No matter where you are, the bridge-tunnel isn't far away. It is off to the left of this picture.

Among the Barrier Islands

Among the Barrier Islands, originally uploaded by jmharper.

Saturday's paddle had ideal conditions for exploring the barrier islands. The tide was up, and the wind was down. Those far-off islands were more inviting than ever, and most of the group took the bait. After traveling most of the way around Raccoon Island, our intrepid paddlers took off for the far point of Fishermans Island, a mile away across open water.

The trip out and back took most of an hour, with no chance for rest. Fishermans Island is completely closed to human visitors. Finally, it was time to take out in the mud. The tide had dropped about 3-4 feet since put-in. Then it was back to camp for showers, dinner, and another night around the fire.

Touring the Concrete Ships

Touring the Concrete Ships, originally uploaded by jmharper.
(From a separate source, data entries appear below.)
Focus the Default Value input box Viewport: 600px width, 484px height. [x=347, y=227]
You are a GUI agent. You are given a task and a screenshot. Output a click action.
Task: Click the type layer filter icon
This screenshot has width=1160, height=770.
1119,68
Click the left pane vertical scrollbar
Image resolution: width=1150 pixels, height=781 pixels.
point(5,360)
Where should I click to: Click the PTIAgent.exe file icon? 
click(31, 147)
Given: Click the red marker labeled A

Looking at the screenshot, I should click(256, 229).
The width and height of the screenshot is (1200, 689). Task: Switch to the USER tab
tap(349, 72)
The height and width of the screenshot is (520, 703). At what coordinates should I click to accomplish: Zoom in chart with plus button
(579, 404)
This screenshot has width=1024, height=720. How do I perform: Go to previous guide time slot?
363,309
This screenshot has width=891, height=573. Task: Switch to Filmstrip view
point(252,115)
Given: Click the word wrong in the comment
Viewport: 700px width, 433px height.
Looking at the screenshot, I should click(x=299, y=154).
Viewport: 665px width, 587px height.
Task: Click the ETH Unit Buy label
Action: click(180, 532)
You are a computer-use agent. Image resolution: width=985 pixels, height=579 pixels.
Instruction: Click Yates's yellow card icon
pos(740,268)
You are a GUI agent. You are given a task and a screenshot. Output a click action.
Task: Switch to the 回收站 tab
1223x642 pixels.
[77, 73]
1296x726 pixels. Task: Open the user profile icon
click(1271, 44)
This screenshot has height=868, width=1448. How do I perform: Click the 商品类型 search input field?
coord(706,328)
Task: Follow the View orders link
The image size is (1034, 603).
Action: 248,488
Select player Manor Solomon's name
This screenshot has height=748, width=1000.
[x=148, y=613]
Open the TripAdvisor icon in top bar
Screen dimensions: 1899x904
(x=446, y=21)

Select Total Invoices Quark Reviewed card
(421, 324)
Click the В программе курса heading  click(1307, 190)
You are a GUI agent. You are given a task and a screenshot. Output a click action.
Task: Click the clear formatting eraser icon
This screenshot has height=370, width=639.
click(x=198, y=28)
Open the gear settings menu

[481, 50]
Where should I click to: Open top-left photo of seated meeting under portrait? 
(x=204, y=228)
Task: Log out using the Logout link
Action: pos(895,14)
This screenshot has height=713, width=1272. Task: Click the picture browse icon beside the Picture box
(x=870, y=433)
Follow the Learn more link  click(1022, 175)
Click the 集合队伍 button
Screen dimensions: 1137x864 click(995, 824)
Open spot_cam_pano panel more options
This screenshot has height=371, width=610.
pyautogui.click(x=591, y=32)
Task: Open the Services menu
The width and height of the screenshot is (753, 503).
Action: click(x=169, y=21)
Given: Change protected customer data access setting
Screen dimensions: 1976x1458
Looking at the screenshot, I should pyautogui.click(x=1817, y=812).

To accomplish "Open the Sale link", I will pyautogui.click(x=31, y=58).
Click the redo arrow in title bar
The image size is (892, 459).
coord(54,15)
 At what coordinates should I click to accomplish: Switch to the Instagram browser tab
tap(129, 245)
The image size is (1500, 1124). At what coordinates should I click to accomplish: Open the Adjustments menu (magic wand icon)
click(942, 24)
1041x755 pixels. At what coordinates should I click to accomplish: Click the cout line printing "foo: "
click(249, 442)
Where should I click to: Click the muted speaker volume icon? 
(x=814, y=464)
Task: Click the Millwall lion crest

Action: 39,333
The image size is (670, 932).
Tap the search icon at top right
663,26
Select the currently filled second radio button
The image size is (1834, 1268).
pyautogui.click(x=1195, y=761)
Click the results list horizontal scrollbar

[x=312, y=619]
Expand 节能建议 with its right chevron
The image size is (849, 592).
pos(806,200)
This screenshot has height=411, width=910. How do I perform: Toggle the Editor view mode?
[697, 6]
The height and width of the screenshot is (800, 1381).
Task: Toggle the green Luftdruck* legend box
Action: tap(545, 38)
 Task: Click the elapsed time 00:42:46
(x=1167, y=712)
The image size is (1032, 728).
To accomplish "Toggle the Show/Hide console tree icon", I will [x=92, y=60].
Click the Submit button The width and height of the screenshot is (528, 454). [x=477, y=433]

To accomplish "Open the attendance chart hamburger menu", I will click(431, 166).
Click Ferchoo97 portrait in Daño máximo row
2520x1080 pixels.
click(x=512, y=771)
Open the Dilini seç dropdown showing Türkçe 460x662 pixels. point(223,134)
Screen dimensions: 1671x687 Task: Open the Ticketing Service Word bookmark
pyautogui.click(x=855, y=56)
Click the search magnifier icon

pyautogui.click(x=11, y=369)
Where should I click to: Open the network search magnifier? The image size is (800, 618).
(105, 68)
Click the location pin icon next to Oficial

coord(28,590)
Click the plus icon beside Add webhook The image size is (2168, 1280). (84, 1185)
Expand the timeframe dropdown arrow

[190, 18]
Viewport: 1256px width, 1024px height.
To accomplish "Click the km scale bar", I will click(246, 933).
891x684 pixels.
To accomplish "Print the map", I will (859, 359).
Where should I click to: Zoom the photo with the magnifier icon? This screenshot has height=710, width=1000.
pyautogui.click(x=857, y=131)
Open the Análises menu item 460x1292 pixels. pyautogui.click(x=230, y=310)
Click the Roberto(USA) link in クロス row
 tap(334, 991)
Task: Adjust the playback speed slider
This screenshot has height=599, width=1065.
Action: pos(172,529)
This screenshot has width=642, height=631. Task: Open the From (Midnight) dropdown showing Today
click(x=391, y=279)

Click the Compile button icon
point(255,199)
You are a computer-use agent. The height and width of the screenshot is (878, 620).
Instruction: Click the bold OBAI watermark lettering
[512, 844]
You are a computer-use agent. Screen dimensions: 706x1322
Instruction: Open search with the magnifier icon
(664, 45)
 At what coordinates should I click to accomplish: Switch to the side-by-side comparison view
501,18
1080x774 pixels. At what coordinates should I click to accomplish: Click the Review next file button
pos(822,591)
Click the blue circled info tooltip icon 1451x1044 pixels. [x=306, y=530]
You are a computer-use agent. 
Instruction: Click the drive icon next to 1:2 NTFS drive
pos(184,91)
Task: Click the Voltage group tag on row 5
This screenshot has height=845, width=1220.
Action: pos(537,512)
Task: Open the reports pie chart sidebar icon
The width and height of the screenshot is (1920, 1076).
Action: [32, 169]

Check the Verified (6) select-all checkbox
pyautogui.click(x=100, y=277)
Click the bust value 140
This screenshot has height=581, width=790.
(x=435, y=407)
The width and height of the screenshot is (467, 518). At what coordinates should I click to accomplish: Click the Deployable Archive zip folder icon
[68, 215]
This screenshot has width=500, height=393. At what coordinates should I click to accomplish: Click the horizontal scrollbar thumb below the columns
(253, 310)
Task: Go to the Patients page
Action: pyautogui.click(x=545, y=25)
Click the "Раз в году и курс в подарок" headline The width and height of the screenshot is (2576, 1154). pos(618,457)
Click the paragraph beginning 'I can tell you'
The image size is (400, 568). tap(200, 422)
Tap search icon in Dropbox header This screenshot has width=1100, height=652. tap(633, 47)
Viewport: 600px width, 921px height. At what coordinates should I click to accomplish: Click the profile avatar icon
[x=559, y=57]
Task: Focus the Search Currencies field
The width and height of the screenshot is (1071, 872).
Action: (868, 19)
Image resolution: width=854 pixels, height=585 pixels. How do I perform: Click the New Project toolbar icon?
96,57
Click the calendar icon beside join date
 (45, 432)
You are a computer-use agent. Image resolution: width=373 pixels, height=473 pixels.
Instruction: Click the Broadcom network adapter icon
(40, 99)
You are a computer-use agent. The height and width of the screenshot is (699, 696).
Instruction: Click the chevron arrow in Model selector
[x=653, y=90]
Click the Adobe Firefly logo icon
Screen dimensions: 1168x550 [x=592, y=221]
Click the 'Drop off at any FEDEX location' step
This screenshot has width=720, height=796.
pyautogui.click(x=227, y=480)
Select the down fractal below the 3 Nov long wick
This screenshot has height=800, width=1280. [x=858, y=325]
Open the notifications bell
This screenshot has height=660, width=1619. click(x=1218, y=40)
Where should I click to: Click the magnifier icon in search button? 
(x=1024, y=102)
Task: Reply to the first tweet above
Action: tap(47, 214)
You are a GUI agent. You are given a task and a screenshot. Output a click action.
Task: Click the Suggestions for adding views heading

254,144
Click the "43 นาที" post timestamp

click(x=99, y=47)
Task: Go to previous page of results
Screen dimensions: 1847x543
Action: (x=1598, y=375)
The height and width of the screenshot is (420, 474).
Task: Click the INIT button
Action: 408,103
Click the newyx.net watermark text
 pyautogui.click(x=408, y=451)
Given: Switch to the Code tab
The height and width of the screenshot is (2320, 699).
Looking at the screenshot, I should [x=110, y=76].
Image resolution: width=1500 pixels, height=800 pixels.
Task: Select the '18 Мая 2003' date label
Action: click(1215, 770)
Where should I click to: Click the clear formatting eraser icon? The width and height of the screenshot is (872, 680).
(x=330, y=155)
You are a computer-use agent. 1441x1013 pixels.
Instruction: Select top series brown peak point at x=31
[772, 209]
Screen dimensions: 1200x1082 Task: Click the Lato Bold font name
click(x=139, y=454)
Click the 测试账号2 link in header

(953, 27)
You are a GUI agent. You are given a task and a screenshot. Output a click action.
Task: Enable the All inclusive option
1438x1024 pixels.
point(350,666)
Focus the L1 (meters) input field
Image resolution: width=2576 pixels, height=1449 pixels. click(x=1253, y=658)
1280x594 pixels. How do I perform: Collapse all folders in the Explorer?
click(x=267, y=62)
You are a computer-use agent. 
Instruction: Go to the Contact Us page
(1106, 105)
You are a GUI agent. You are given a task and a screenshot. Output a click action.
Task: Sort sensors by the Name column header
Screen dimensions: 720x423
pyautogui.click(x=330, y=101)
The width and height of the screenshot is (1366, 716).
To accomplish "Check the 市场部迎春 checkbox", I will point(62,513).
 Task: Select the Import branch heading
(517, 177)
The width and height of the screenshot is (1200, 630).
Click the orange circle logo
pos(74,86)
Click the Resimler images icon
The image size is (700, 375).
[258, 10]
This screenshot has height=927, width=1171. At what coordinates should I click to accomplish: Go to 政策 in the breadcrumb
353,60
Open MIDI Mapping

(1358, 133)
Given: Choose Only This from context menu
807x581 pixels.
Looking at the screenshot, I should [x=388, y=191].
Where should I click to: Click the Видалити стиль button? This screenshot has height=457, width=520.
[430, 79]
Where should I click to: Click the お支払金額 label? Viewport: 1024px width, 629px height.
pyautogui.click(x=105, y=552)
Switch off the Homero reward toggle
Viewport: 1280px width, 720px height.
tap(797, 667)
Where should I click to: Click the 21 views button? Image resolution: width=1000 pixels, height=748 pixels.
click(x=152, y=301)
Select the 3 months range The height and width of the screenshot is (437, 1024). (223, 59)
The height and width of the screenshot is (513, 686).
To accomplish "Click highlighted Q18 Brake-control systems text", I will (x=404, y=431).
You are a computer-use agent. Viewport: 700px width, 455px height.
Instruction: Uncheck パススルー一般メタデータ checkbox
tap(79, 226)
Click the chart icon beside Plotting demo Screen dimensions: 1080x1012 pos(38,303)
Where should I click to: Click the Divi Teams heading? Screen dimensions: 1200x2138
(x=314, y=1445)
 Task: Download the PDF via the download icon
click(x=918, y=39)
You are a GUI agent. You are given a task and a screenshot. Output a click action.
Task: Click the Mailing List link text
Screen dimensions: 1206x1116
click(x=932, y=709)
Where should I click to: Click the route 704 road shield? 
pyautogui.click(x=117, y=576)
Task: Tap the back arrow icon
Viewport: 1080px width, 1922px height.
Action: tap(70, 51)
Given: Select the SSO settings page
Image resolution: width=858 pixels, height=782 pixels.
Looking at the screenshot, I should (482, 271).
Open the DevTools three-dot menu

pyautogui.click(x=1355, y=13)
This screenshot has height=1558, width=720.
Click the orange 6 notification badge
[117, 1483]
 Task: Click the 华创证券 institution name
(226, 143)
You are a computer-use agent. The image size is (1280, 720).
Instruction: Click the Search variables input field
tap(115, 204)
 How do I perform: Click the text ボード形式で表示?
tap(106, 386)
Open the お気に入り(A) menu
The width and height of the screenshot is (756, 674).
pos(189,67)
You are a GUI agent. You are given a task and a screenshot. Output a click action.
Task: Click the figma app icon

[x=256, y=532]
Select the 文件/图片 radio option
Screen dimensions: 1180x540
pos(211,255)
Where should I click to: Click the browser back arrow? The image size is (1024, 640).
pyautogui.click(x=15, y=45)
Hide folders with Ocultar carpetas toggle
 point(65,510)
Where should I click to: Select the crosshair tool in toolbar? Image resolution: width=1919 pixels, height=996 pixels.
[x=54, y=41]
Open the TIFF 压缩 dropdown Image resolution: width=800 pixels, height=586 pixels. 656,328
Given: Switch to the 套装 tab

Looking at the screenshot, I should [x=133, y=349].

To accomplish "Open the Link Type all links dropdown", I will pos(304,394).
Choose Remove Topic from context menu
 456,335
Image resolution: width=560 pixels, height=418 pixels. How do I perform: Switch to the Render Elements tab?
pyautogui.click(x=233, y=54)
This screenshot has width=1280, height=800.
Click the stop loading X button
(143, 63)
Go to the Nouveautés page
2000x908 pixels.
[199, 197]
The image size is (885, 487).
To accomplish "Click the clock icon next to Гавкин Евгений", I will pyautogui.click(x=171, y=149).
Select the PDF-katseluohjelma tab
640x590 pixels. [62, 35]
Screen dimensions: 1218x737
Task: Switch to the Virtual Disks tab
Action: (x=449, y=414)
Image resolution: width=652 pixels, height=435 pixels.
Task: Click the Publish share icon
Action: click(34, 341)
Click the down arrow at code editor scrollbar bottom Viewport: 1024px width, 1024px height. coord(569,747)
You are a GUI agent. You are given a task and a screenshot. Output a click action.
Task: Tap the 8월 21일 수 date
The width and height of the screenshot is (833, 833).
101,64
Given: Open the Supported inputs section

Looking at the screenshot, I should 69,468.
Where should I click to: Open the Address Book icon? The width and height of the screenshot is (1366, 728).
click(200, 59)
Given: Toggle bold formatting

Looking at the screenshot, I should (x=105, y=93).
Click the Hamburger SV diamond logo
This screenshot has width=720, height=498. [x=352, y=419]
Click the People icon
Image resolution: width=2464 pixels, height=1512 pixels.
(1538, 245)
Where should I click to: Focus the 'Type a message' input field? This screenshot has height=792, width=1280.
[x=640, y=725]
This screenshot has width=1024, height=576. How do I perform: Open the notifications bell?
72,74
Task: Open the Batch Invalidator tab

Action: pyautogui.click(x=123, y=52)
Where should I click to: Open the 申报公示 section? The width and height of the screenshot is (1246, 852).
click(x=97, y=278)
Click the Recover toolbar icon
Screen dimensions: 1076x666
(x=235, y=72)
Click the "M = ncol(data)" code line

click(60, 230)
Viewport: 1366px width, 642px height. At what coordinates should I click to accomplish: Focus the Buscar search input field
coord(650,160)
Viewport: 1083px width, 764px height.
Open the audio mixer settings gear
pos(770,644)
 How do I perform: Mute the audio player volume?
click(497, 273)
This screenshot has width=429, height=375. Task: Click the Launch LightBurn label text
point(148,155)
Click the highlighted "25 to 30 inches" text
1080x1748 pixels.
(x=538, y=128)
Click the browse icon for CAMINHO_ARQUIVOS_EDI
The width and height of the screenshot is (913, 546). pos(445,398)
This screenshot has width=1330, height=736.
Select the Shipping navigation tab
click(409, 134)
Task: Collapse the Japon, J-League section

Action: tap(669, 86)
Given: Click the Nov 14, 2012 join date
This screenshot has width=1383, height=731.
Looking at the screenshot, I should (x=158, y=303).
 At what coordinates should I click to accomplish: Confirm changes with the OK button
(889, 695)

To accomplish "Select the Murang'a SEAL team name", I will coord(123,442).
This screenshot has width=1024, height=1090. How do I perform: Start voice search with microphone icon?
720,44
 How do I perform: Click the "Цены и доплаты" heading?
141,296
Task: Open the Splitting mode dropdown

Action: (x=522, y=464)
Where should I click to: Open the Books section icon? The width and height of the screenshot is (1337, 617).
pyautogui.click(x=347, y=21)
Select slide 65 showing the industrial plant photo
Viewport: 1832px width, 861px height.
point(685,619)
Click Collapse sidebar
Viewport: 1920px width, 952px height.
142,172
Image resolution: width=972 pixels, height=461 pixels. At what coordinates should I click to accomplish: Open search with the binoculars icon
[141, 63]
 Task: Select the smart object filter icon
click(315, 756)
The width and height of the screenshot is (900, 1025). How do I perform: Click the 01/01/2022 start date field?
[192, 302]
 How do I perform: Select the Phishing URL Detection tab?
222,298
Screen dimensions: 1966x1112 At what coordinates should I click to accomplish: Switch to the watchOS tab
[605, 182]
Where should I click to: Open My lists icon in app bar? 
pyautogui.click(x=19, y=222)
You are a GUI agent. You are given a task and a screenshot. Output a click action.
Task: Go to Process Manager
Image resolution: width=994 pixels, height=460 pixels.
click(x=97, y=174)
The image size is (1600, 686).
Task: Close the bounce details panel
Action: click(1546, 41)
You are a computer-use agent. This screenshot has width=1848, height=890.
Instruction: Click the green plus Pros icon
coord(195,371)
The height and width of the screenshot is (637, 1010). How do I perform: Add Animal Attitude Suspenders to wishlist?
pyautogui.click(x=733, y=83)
On Sunday the group took advantage of the beautiful weather and paddled out to the concrete ships that serve as a breakwater. Yes, concrete ships. They were an experiment during world war II, when steel was in high demand. Concrete was used for the ship's hull, and yes, it floated! When the Little Creek-Cape Charles ferry terminal moved to this location, the owner purchased the ships, floated them into place, and sank them to serve as a breakwater. Now, they are one of the sights of Kiptopeke.

It was another great weekend of paddling and friendship. The weather was near perfect- not too hot, with little wind. All in all, Kiptopeke was as it should be, a perfect way to start the end of summer!